Somerset County Gazette
- Type: Weekly newspaper
- Format: Tabloid
- Owner: Newsquest
- Editor: vacancy
- Founded: 1836
- Political alignment: None
- Language: English
- Headquarters: Tangier 2, Tangier Central, Taunton, Somerset, TA1 4AS
- Circulation: 5,157 (as of 2023)
- Website: somersetcountygazette.co.uk

= Somerset County Gazette =

Weekly newspaper in Somerset, England

The Somerset County Gazette is a weekly tabloid newspaper in Somerset, England.

== History ==
It was founded in 1836, and is now owned by Newsquest.

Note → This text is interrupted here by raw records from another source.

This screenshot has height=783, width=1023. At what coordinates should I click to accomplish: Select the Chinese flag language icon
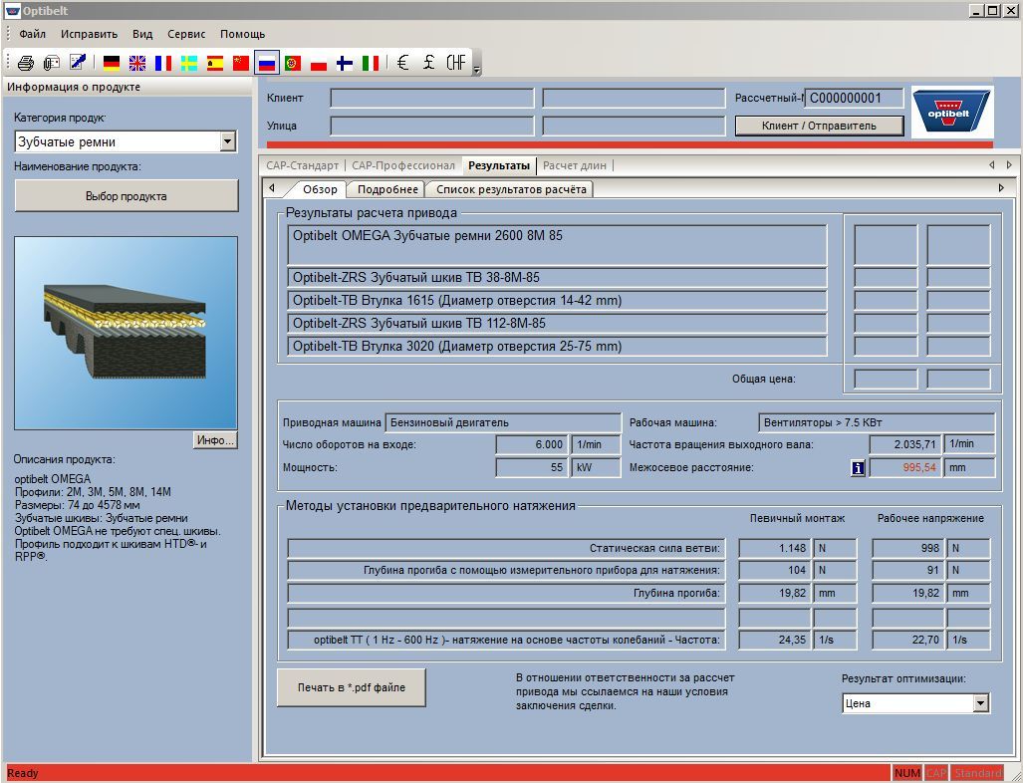point(240,63)
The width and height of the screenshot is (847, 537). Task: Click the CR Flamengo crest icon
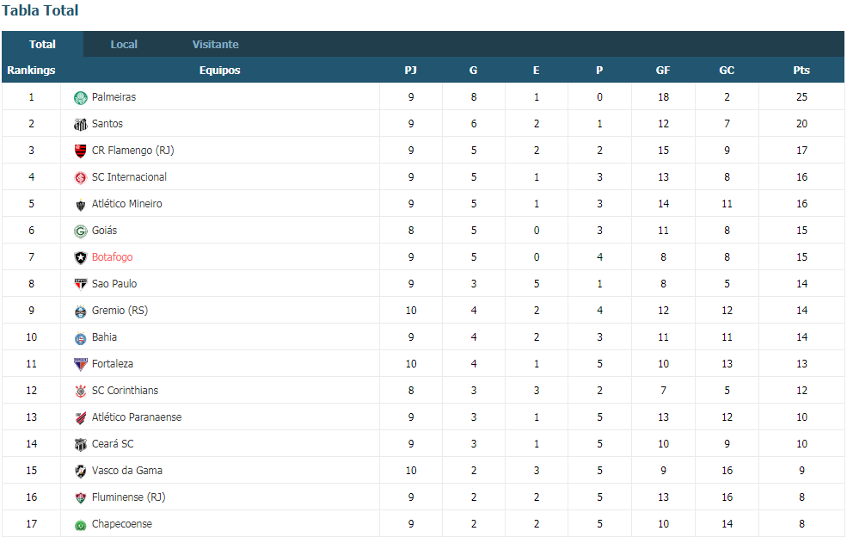[81, 151]
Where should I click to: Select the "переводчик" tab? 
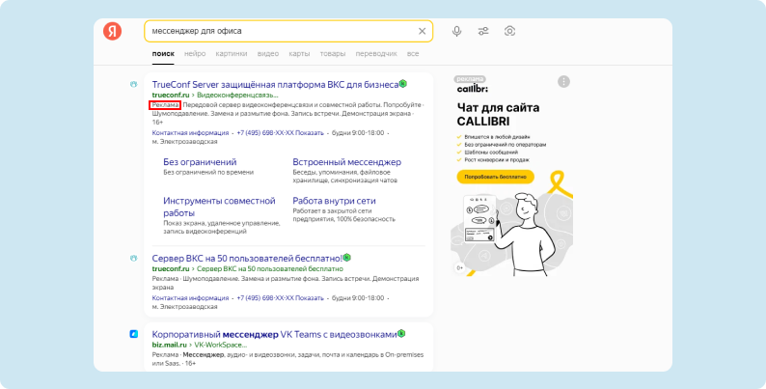click(375, 54)
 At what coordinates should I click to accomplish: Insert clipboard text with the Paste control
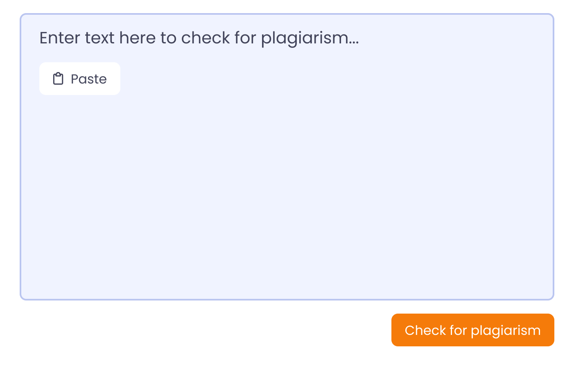80,79
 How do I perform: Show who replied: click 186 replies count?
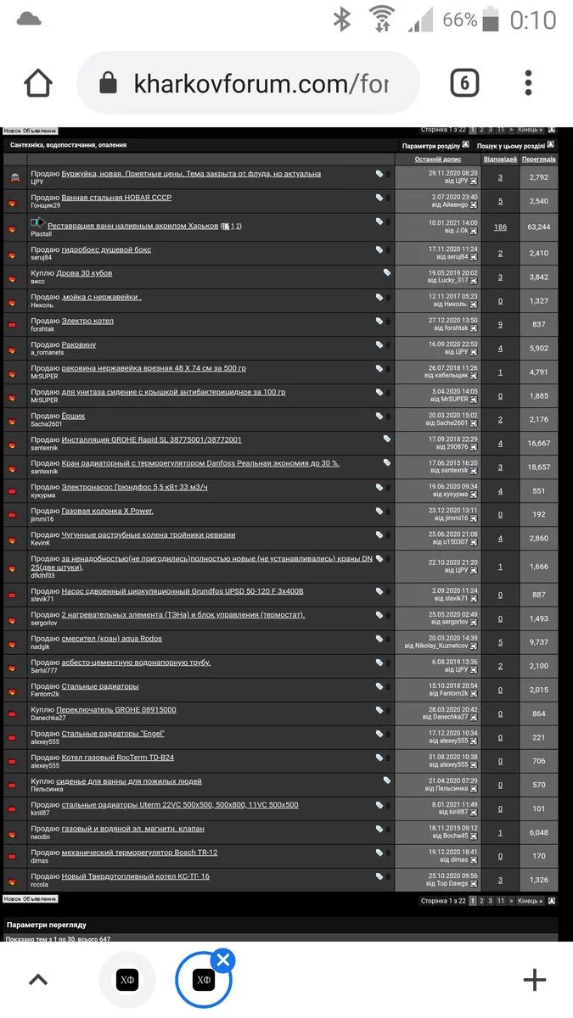click(x=500, y=227)
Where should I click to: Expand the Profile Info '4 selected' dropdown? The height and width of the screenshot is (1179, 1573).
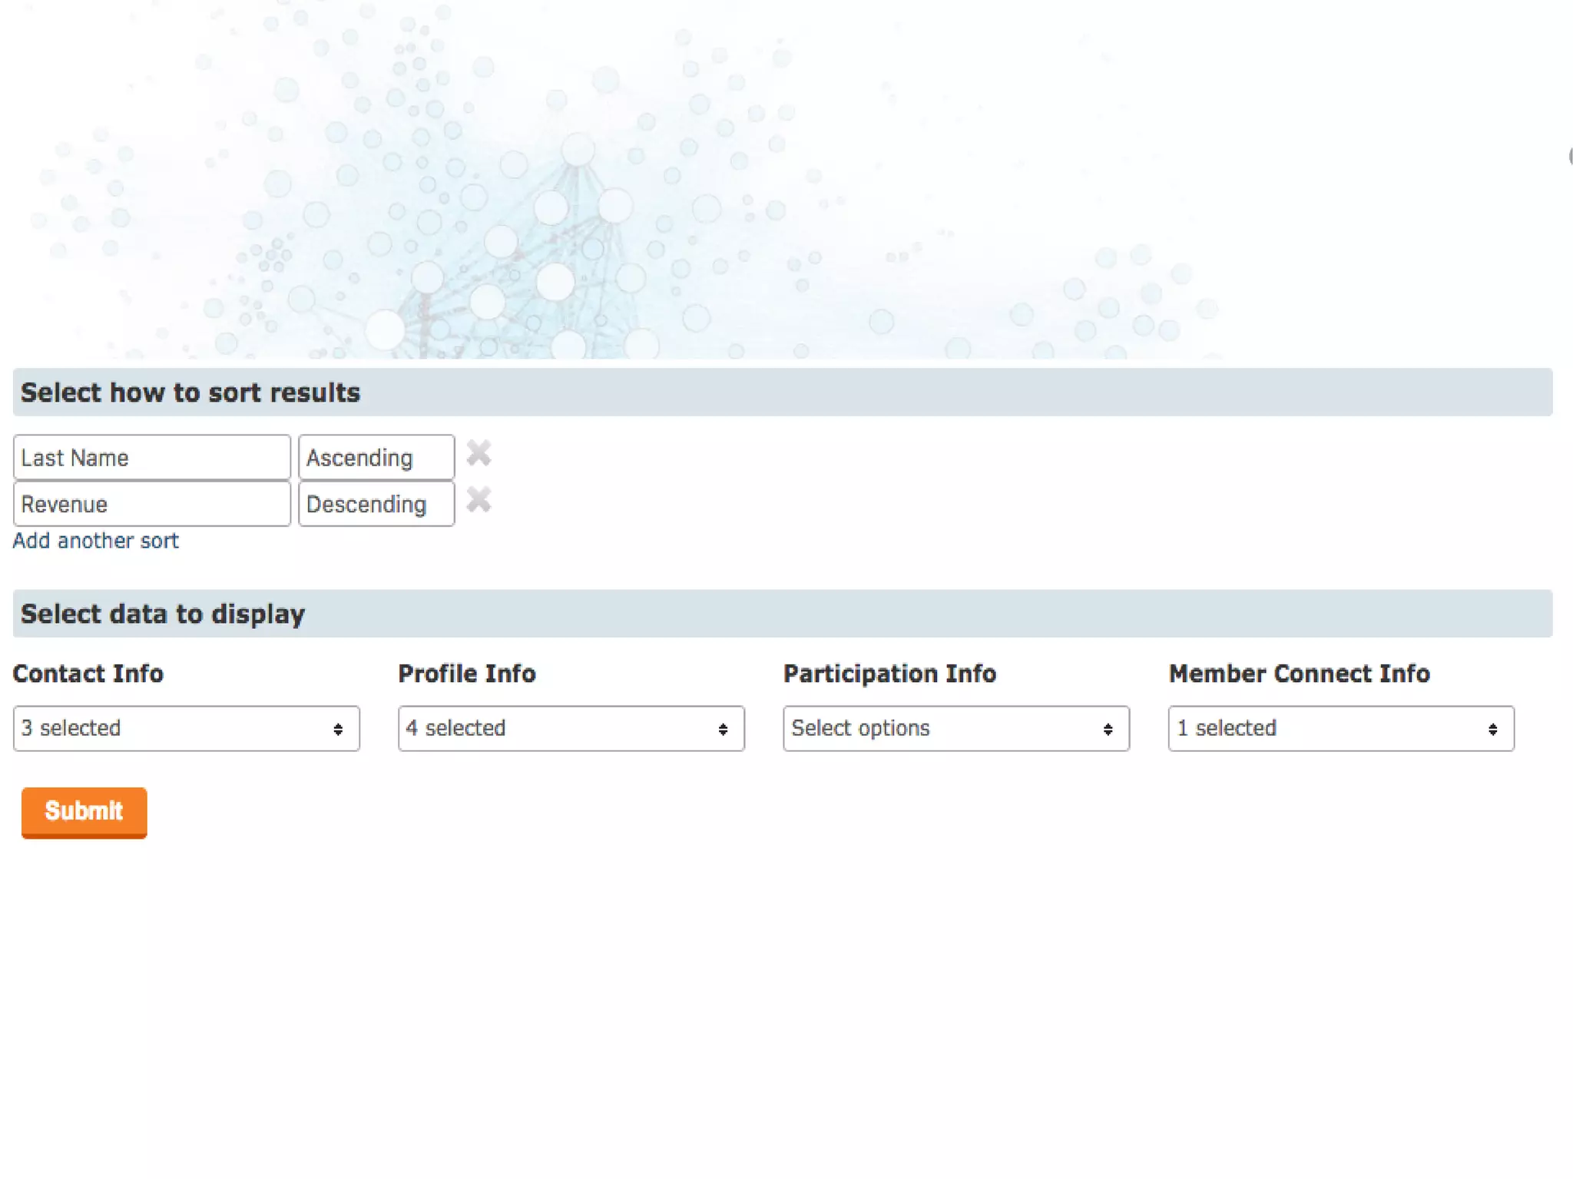[x=571, y=728]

The newspaper was re-launched in November 2016, under the County Gazette masthead, with the tagline 'Somerset's heartbeat', losing the full Somerset County Gazette logo and web address from the front page.

The County Gazettes sports coverage received a Highly Commended honour for Outstanding Newspaper Coverage at the 2018 Domestic Cricket Journalism Awards, which are organised by the England and Wales Cricket Board.

The newspaper, including editorial and advertising teams, is based in Taunton, Somerset. The Somerset County Gazette moved out of its historic offices close to Somerset County Cricket Club to new offices at Tangier Way, in February 2019.